Stephen, in the book Cognition, explains that dementia refers to composite disorders, which are characterized, by generation of deficits of multiple cognitions. Such deficits include the executive functioning that is impaired global intellect attributed with consciousness at a preserved level. The problem solving capacity is also impaired, without omitting the impaired organizational skills, as well as the altered memory. Notably, various dementia forms may share symptoms although they assume varying underlying pathology.
Notably, early personality as well as changes in behavior can be referred to as a disorder. This condition is accompanied by such signs and symptoms as lack of judgment, restlessness, disinhibition, irritability, modulation of emotions, and impaired control. In some cases, victims exhibit withdrawal, apathy, and disinterest.
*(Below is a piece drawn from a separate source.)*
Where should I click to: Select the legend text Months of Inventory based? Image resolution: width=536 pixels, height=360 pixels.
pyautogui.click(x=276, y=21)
In current thinking, aphasia research has identified the lexicon’s specific contributions, as well as grammatical constructions involved in processing of language. The current thinking advocates the use of an alternative approach that features semantic, pragmatic and syntactic factors, which interact at, every processing level. This view is established on the notion language as a system of communication tends to operate in a context that is meaningful, and there is the interaction with more cognitive activities. The interactions are, therefore, key while transmitting meaningful and purposeful information.
According to Nickerson, in Psychology, the probability’s ideology indicates a reflection, our knowledge regarding the world are usually incomplete and uncertain. Since our personal knowledge bases regarding individual world’s aspects varies, the probabilities assigned to events which can possibly occur, should vary as well. The individual’s possibility of events refers to the belief that certain events are bound to happen. Such a belief has a supportive premise emerging from the consistency assumptions and/or physical symmetry.
Adaptive cognition refers to the forms of thinking and behaving beneficial to an individual’s well-being and survival. The adaptive cognition perspective accommodates such perspectives as developmental psychology that states that the influence on an individual’s ontogenetic experiences affects their current thinking. Evolutionary psychology acknowledges the limitation and capacities of the current brain considering the evolutionary lineage.
Additionally, cultural psychology acknowledges the manner through which one’s present behavior has an influence of the contextual culture considering its history. Eventually, human ecology acknowledges the existing composite interrelationships the human species and the species’ physical, as well as biological compositions.
Work Cited:
Barlow, H David and Mark V, Durand. ABNORMAL PSYCHOLOGY.
Nickerson, S Raymond. Cognition and Chance: The Psychology and Probabilistic Thinking. USA: Lawrence Erlbaum Associates.
Reed, K Stephen. Cognition: Theory and Application. USA. Thomson Higher Education. Belmont.